Mi criterio es que estas ya prontas elecciones nacionales no pueden ser leídas desde el prisma de los personalismos, más bien debe observarse con detenimiento cuáles son las fuerzas reales que se mueven como placas tectónicas por debajo del actual proceso electoral. Si dejamos de hacer esto, de hacer una evaluación concienzuda de los factores objetivos que convergen en esta elección, podemos caer en la trampa de las emociones y los fervores temporales.

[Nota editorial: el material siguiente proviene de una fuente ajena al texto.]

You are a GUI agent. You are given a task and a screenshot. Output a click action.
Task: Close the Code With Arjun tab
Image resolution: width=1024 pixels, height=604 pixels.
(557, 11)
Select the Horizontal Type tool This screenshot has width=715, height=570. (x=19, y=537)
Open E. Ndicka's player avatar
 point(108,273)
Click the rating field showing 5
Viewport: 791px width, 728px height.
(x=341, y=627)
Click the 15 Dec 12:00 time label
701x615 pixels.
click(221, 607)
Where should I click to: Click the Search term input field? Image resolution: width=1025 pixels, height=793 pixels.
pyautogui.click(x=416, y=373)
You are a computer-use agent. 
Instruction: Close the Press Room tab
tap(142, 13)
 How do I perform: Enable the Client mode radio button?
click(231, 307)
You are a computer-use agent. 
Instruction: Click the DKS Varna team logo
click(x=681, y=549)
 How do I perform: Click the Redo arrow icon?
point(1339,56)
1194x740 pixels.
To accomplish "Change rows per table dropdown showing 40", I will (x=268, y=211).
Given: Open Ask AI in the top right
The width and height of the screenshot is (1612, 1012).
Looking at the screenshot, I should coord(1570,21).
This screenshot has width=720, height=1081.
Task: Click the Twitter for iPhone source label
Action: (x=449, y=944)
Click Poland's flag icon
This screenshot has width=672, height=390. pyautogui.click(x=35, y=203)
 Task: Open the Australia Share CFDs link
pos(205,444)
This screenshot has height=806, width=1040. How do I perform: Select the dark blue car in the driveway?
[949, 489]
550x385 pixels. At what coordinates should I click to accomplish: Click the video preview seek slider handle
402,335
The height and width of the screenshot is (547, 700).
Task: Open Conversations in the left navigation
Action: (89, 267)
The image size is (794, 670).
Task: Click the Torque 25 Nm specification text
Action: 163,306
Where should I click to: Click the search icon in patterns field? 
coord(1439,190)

Costa Rica es un país de 4 millones de habitantes donde al menos 1 millón viven en pobreza y de éstos 336 000 lo hacen en pobreza extrema, lo que significa que ni siquiera son capaces de alimentarse sin sufrir desnutrimiento. Mi opinión, aún a riesgo de parecer extrema, es que ninguna forma de Estado que ha permitido que tantos hombres, mujeres y niños sufran de hambre crónica, merece ser rescatada, la condena debe ser total.

Por esto, y si la política es comprendida desde la obligación moral de decir siempre la verdad, es que no puedo votar por José María Villalta, porque su plan de gobierno no contiene la tarea fundamental que debe ser llevada a cabo para transformar efectivamente al país: una Asamblea Constituyente. Además no puedo votar por Villalta porque yo creo con firmeza que los derechos de las mujeres y de las personas sexualmente diversas no son negociables, el aborto y el matrimonio igualitario deben ser una realidad en Costa Rica ya.

Finalmente, yo no puedo votar por José María Villalta porque yo no le tengo miedo a la palabra comunismo, al contrario, el hecho que sea la palabra prohibida en la política costarricense actual no hace más que despertar en mí un interés desmesurado, porque la mayoría del tiempo las prohibiciones se ejecutan en contra de las verdades. El comunismo es innombrable en Costa Rica justamente porque nombra una verdad: la del límite de las actuales formas de organización socio-económica.

Si de verdad tenemos como meta la transformación real de la sociedad costarricense debemos salir en la búsqueda de aquellos y aquellas que no se han amedrentado por la campaña del miedo de los ricos, en búsqueda de aquellos y aquellas que han dicho con verdad que Costa Rica necesita ya una Asamblea Constituyente, en búsqueda de aquellos y aquellas que quieren que el país deje de ser enclave del capital transnacional y que defienden nuestra autodeterminación económica, en búsqueda de aquellos y aquellas que no negocian con el conservadurismo podrido costarricense y que defienden sin pelos en la lengua los derechos de las mujeres y la comunidad sexualmente diversa.

¿Dónde están estos costarricenses? ¿Quién no se ha dejado intimidar por las voces de siempre, por los miedos de siempre? ¿Quién hizo suya la voz de la libertad total?